::: Material :::

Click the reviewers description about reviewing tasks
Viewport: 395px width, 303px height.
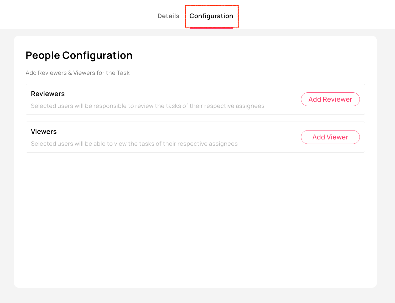pyautogui.click(x=147, y=106)

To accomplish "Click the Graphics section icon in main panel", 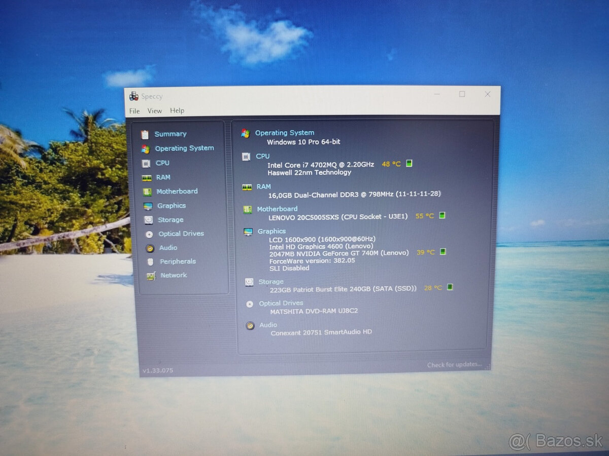I will pos(248,232).
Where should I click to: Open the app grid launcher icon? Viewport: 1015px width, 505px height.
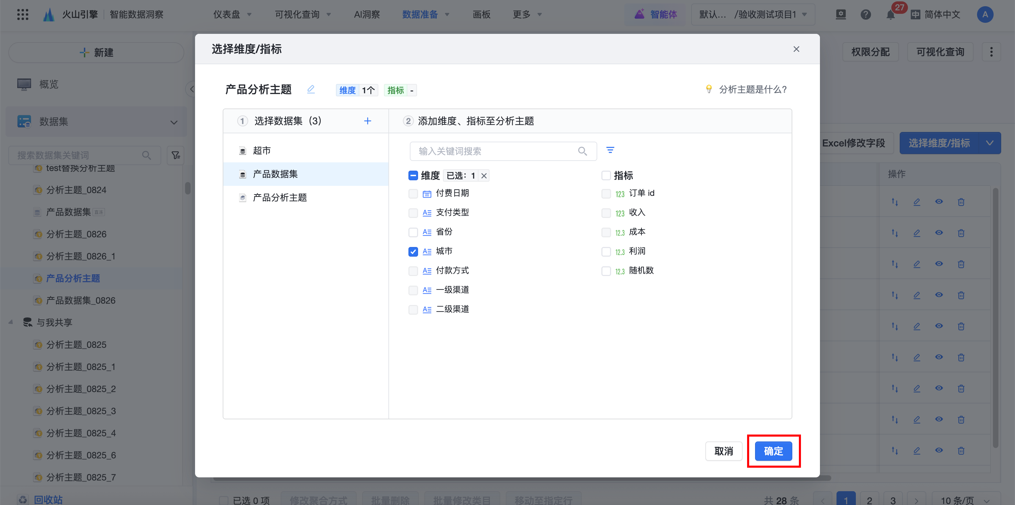click(22, 15)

:::

Short problem:
Please render the rows from the line containing "Where should I" through the end of the rows as a Markdown table with the columns No. and Line, skipping blank lines and leaving out the pictures.

Result:
| No. | Line |
|---|---|
| 1 | Where should I click to: Open the app grid launcher icon? Viewport: 1015px width, 505px height. |
| 2 | click(22, 15) |